DATASET »
========================================
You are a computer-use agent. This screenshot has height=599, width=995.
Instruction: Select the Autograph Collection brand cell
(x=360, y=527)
========================================
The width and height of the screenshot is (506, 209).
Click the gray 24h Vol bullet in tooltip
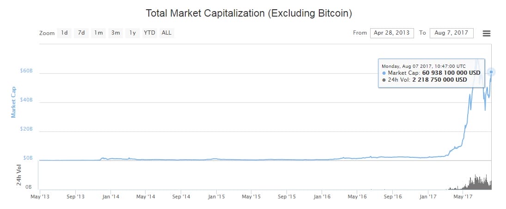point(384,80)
========================================
Pull out every line above that contains the word "screenshot".

FINISHED EXERCISE »
You are a computer-use agent. This screenshot has height=599, width=995.
The width and height of the screenshot is (506, 209).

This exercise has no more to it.